On the more cultural, or at least literary side, Harriet Beecher Stowe wrote her famous Uncle Tom's Cabin while living in her home on Federal in Bath.
Boothbay Harbor
Boothbay Harbor was incorporated in 1764, roughly a hundred years after the first European settlers arrived. Nearly another hundred years would pass before much meaningful commerce would take hold. Of course, pre-dating the Europeans here and elsewhere in Down east Maine were the "native American inhabitants," in this case the Abenaki Indians.
Naturally enough, the area's initial industry developed around a sawmill, ship building and fishing. Brick making also was important. Yet another decade would pass before the community would become comparatively vibrant as a commercial hub. As the city history notes, "2,125 vessels had dropped anchor in Boothbay Harbor during the 1826 calendar year." Not long later "there were 400 fishing vessels at a time anchored in Boothbay Harbor."
Alas, however, tourism would be discovered and Boothbay Harbor's fate sealed. "The attraction of the region as a summer resort was recognized before 1850." By the late 1880s, "hotels and summer developments were well under way."

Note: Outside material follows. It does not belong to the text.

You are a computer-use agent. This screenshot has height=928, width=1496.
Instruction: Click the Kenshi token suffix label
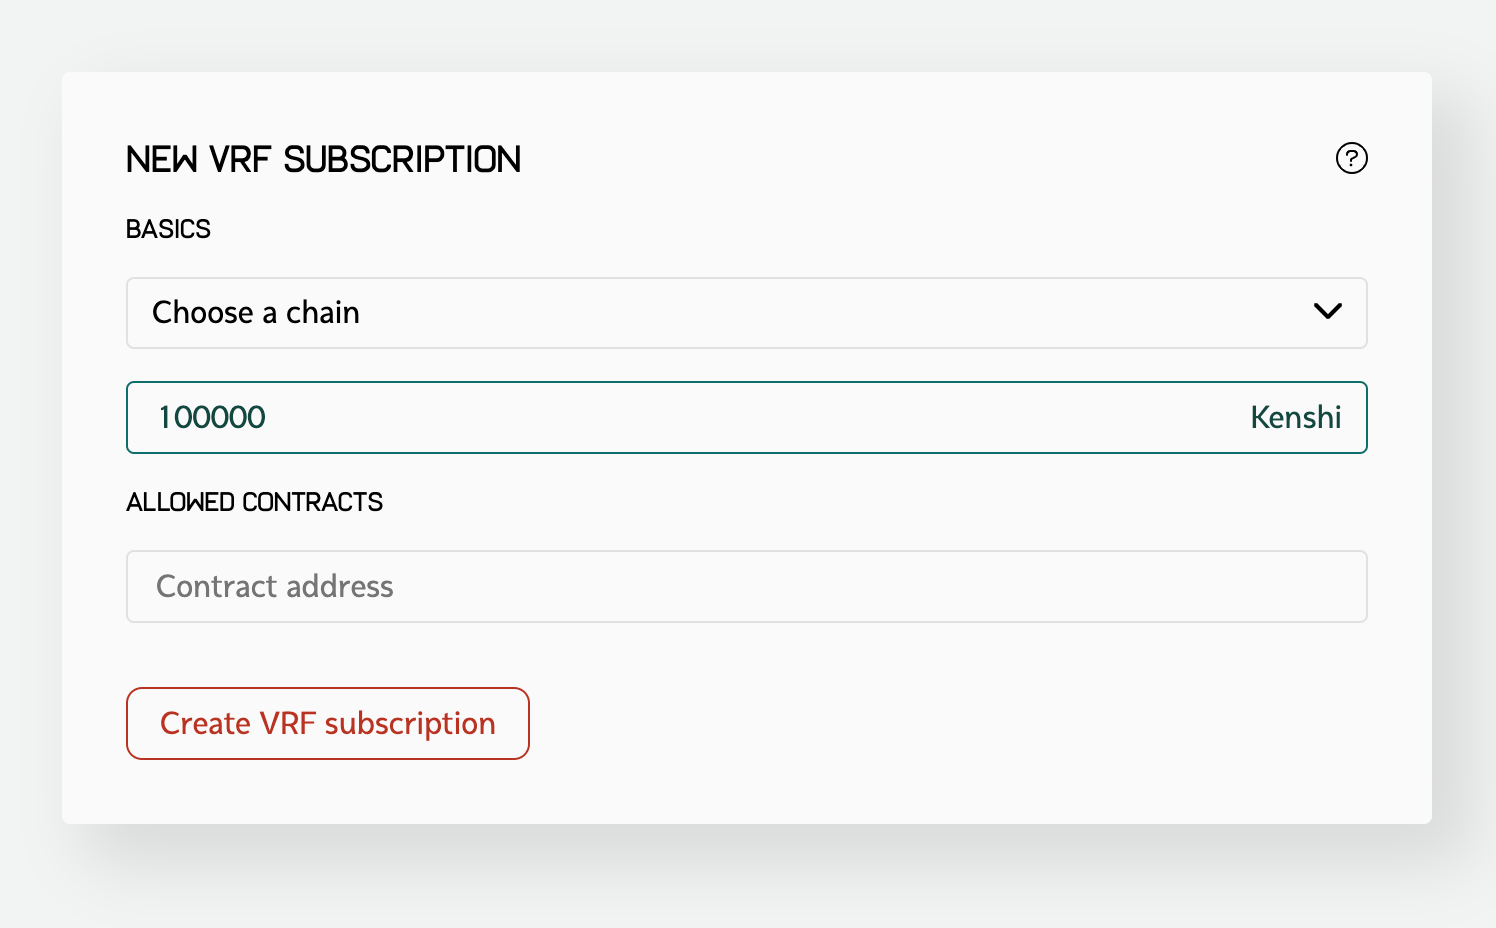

Today, most visitors arrive by land---private car and tour bus---but in earlier times "the town could and did absorb huge numbers of people who came by steamer. The hotel and guest house rooms alone could double the population, without including the summer colonies and all their cottages." Ah, the birthing of an industry!
Only the lobster trade and boat building would survive those early days in any meaningful size, and now they feed the thriving mainstay tourism industry here just as they do in many of the other coastal regions of Maine.
While the ship, or boat, building industry continues to the present, it glory days were from the early the 1800s until the 1920s. During that time, most boats constructed were schooners ranging from 50 and 100 feet although some "shipyards also turned out brigs, barks and ships reaching 180 feet."
Now in the 21st Century, the resident population of about 2,500 has grown accustomed to the summer people--- and indeed thrives on them--- as well as the "large group of non-resident landowners," who have become an established economic aspect of the community. As in other parts of coastal Maine, this condition of absentee ownership must be accommodated as a mixed blessing.
Wiscasset
Seems that every third community in this part of New England has been called "the Prettiest Village in Maine" by someone at one time or another, and Wiscasset is no exception.
The Sheepscot River community was settled in 1663 and incorporated in 1760. Today it brings that rich past forward in its listing in the National Register of Historic Places.
When such things were first becoming important, Wiscasset laid claim to yet another title of quaintness. In a 1930s edition of Samuel Chamberlain's Old New England Villages, the town was noted as one of the best preserved New England villages in Maine, the regional business association tells us.
A decade ago when ship building, fishing and lumbering were mainstay industries in Maine, Wiscasset boasted of being the largest working harbor above Boston. That legacy has long since passed and even the wrecks of the Hesper and the Little Luther---which protruded from Wiscasset's harbor waters for six decades---are now gone. [Community beautification, we assume.] And fishing today is confined to a few local professionals, weekend anglers and tourists.
Tourism is today's staple industry and the business association describes the local appeal this way: "Visitors can stroll the town's pleasant brick sidewalks and visit churches, old graveyards, the Sunken Garden, antique shops, art galleries, fine stores and restaurants." And they're not wrong.
This little community with the funny sounding---and decidedly New England sounding---name is worth your time to stop and stroll before you continue motoring north and east into Midcoast and Down East Maine. Addendum: Across the Wiscasset River is the 1774 town of Edgecomb. Once more of a farming community than a commercial center, this town is characterized by its classic wooden farmhouses perched above the Sheepscot and Damariscotta Rivers.